Hidden restraints on a Mideast firestorm
Iran’s threat of retaliation against Israel might be limited by the region’s trends toward peace.
AP
Since Oct. 7, the day that Hamas attacked Israel and triggered a war in Gaza, the world has worried that the conflict might spread and become even more violent. Other proxy militias of Iran, such as the Houthis in Yemen, have launched their own attacks. Months of rocket attacks on Israel by Hezbollah in Lebanon led to an Israeli missile strike last week on Iran’s Embassy in Syria, killing a top Iranian commander supporting Hezbollah. That strike in particular raised concerns because Iran has since vowed to retaliate with a direct hit on Israel.
This heightened tension has prompted a rare unity of calls for restraint from the United States, Russia, Europe, and China. Iran may yet make good on its threat, but there are signs that the sort of tit-for-tat logic that has long ensnared the Middle East may be losing its force.
Voices in Iran, for example, are calling for cool heads to prevail. One is Heshmatollah Falahatpisheh, former head of the Iranian parliament’s foreign policy committee. He cautioned, “We should not see the issues emotionally” and must keep “the balance between diplomacy and the battlefield.” Iran cannot risk “a conflict that serves none of its national interests,” he added.
His advice for temperance over vengeance may reflect deeper shifts in the Middle East. Three trends mark that shift.
One is a widespread desire, mainly among young people, for equality and rule of law from their autocratic regimes. Protest movements in both Iran and many Arab states since the 2011 Arab Spring have forced rulers to think twice about igniting a conflict. In Iran itself, 80% of people reject rule by Islamic clerics, according to a Gamaan poll last year. That percentage probably keeps rising as authorities further crack down on women who don’t cover their head.
The second shift is a yearning for peace that is not merely the absence of violence. Before the war in Gaza, the region was alive with deals and dealmaking to expand trade and investment. Saudi Arabia, especially, was eager to appease its restless youth by building non-oil industries and perhaps recognize Israel.
A third shift is an increase in peacemakers. Qatar, a key regional ally of Iran, has sought to build a bridge of peace between Israel and Hamas. Last month, Oman hosted the first direct contact between Iranian and U.S. officials seeking cooperation to end attacks by Yemeni rebels against cargo ships in the Red Sea. Iraq has helped in reconciling Iran and Saudi Arabia.

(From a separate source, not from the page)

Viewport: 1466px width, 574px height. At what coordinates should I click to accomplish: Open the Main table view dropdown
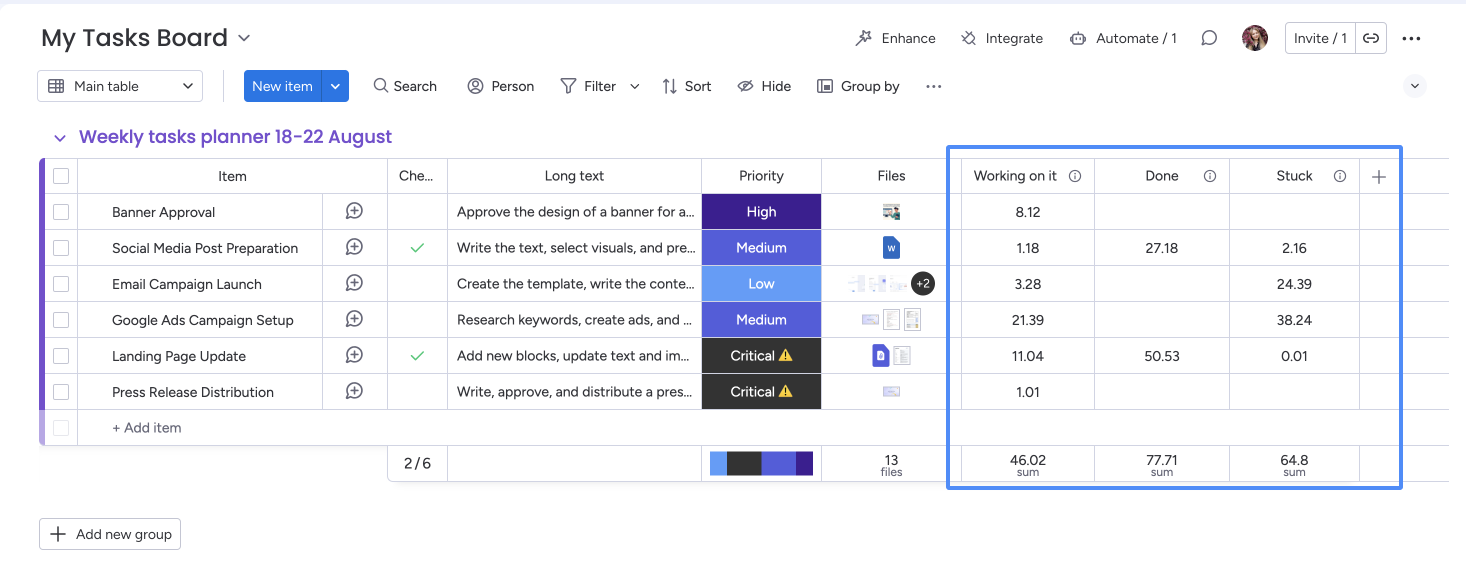tap(120, 86)

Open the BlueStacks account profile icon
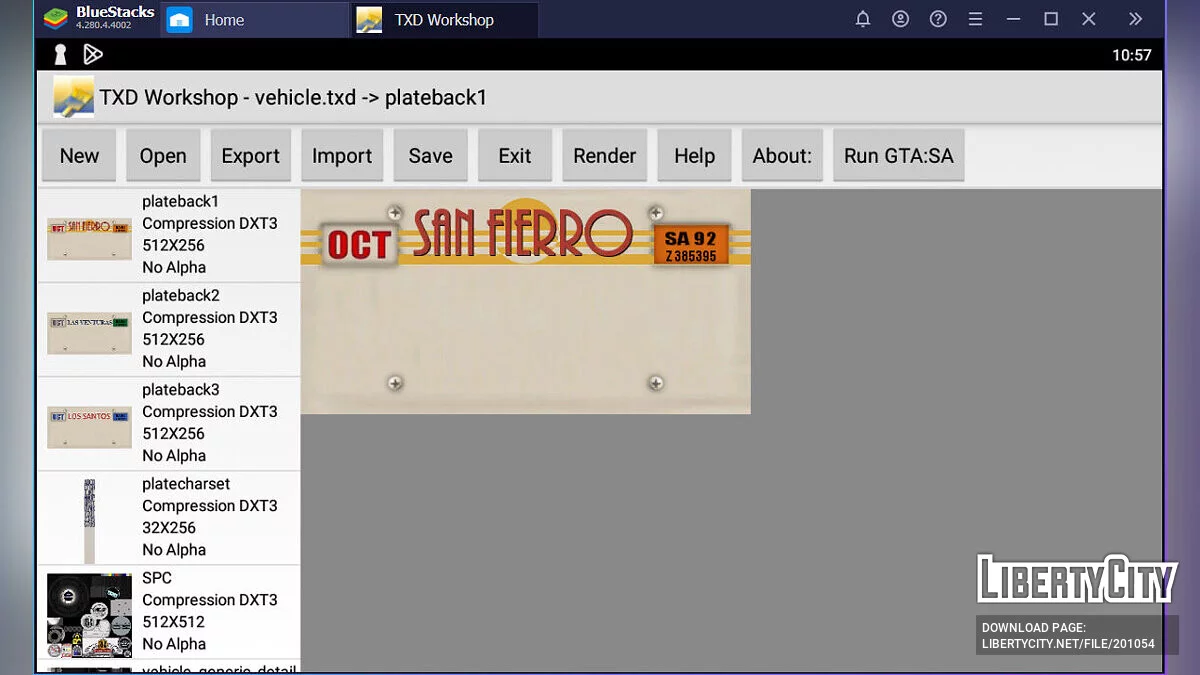tap(901, 19)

“We never think about going to war because we know the results,” Iraqi Foreign Minister Fuad Hussein told the Wilson Center last year. His government’s focus, he said, is: “First, laws. Second, implementing laws. And third, changing the culture” of governance.
If Iran does not retaliate against Israel’s attack on its embassy, it may be for internal reasons. The regime has serious social, political, and economic troubles, says Iranian journalist Saeid Jafari in an essay for the Atlantic Council this week. Its military response, in other words, may be more muted than its rhetoric.
The Middle East keeps changing from the violence of major wars that took place more than a half-century ago. It is more interlocked by public demands for better governance, shifts within Islam, trade, the internet, and the rise of norms such as one pushed by Oman – the “ideology of politeness.” Peace isn’t just a noun for “no violence.” It is a verb defining ideals in action.